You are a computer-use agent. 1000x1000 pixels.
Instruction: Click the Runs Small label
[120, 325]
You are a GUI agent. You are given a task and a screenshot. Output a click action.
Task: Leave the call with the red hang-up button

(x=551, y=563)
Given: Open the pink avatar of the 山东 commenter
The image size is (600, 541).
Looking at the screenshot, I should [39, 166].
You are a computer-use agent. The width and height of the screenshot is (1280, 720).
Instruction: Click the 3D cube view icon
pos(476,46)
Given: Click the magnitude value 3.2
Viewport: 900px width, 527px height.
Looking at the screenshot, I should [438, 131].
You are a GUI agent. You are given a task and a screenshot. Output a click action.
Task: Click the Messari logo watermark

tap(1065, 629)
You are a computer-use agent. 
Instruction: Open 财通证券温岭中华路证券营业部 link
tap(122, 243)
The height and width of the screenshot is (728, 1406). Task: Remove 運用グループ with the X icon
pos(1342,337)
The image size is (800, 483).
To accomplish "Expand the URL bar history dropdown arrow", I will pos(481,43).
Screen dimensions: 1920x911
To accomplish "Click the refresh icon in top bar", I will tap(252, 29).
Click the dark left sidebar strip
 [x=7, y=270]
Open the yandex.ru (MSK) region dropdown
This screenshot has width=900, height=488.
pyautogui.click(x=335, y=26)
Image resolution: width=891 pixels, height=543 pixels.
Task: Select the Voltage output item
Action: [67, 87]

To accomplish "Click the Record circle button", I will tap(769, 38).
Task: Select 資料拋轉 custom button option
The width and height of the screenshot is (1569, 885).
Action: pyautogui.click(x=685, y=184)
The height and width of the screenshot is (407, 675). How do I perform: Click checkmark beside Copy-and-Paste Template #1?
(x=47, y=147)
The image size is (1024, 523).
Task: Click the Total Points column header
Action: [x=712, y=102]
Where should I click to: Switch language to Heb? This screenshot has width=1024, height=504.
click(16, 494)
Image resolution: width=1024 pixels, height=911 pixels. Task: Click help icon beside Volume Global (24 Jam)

**Exercise details**
Search the data for the string "computer" and copy every line where it appears.

**Written solution**
You are a computer-use agent. 1000x1000 pixels.
You are a computer-use agent. The width and height of the screenshot is (1280, 720).
You are a computer-use agent. 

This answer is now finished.